Article by original author: @DistilledCrypto
Article translated by: Deep Tide Tech Flow
When will liquidity enter the market?
Thanks to liquidity, more money entering usually means higher cryptocurrency prices. However, the current market is still dry, and there are no signs of the “rising tide” of 2021. I examined the insights of macro expert CG (@pakpakchicken) to look for some clues.
Policy Influences
@pakpakchicken spends several hours a day tracking policy changes. “Policy drives liquidity, liquidity drives assets, assets drive GDP… etc.” His conclusion is that the biggest risk comes from the upside. @CryptoHayes and @RaoulGM also agree with this.
An overlooked insight
@pakpakchicken points out that few people are discussing the expected weakening of the US dollar. He predicts a coordinated devaluation of the dollar in the future, which could increase liquidity.
As a background story, let’s review the events of 1985.
The policy background around 1985 will help us understand the mindset of policymakers:
→ Tight monetary policy
→ High long-term interest rates
→ Strong US dollar (exploring the “milkshake theory”)
→ High deficits
Unprecedented volatility
As the season of volatility approaches, @pakpakchicken predicts that extreme turbulence will occur. This will be driven by the need for the US to repay $35 trillion in debt.
Why volatility is a good thing
@pakpakchicken believes that volatility is not a flaw, but an ideal feature for profitability. A lot of money is made in short-term bursts. Sideways oscillations will shake out the ordinary investors, and the market will rise when you give up.
The impact of debt on cryptocurrencies
In order to manage its massive debt, the US may increase liquidity to devalue its currency. This would ensure that the debt extension is manageable. Without these controls, yields could get out of control.
Larry Fink’s view
When discussing national debt, BlackRock CEO Larry Fink mentioned:
No matter how the US increases taxes or reduces debt, these measures are not enough to solve the national debt problem. Therefore, he emphasizes the importance of building new infrastructure. He believes that by building new infrastructure, not only can economic growth be promoted, but also the foundation for future development can be laid.
CG’s macro updates (late Q2)
At the end of the second quarter, the US weekly liquidity support for each operation reached as high as $20 billion, and QT decreased from $60 billion per month to $25 billion. The US policy intensifies the issuance of short-term notes, while the Chinese yuan may face devaluation.

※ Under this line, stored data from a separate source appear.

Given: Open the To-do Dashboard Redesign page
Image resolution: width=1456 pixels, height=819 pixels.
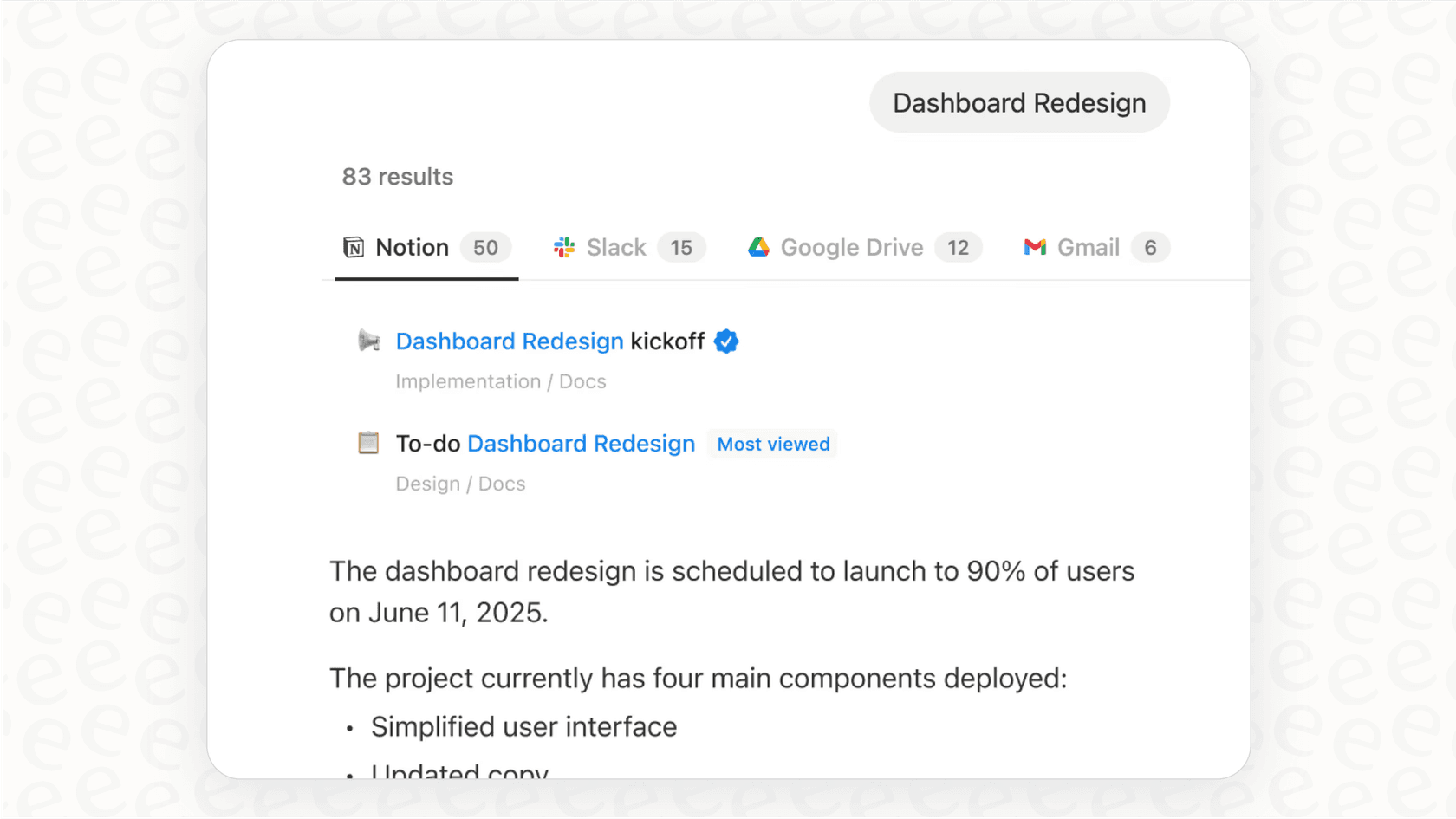Looking at the screenshot, I should click(581, 443).
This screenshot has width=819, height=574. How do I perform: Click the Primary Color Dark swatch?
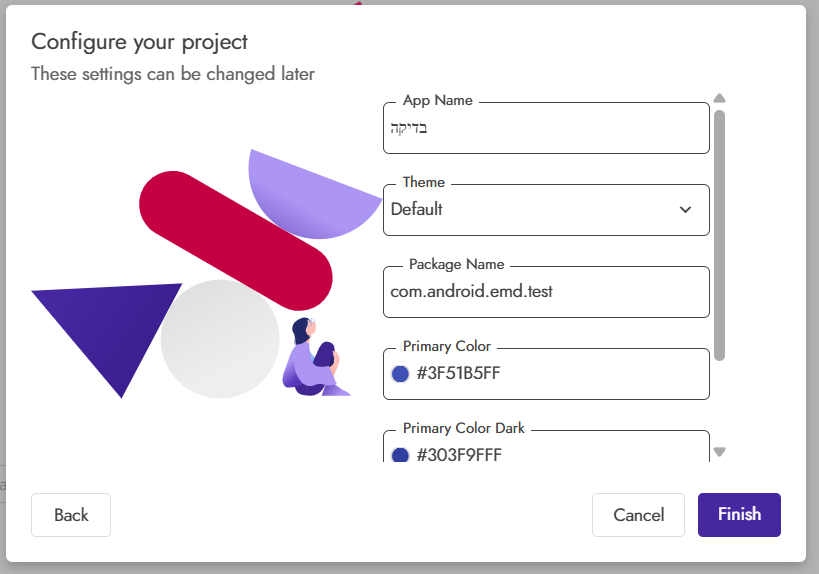[x=400, y=455]
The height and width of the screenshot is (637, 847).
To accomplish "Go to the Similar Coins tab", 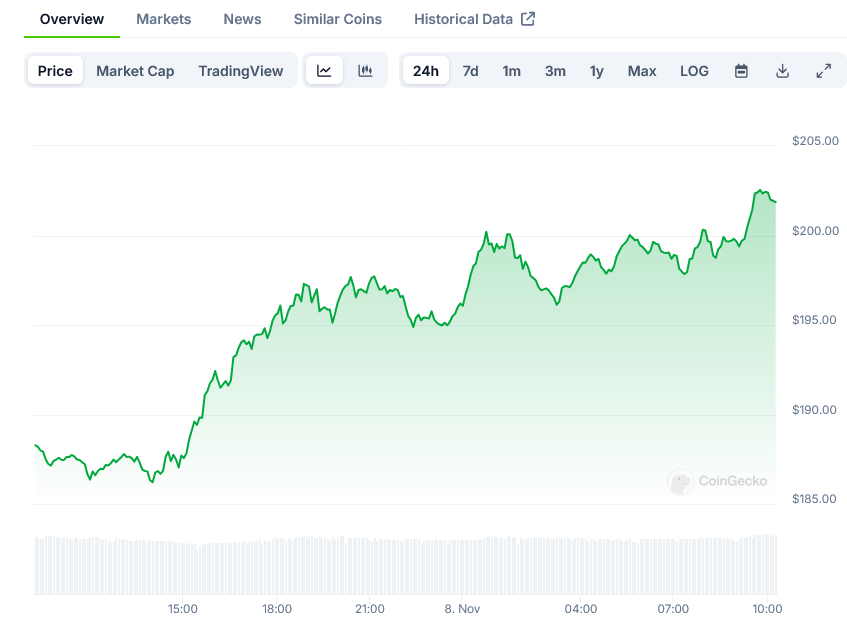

The liquidity growth of tens of trillions of yuan in China
may benefit cryptocurrencies. With the deflation of goods, services, and asset values, currency devaluation is imminent, and these factors all indicate the potential bullishness in the second half of the year.
US Treasury repurchase
The U.S. Treasury repurchase, which began on May 29, has seen a surge in weekly liquidity support repurchases to $20 billion. This liquidity injection could amplify cryptocurrency prices in a chaotic election season.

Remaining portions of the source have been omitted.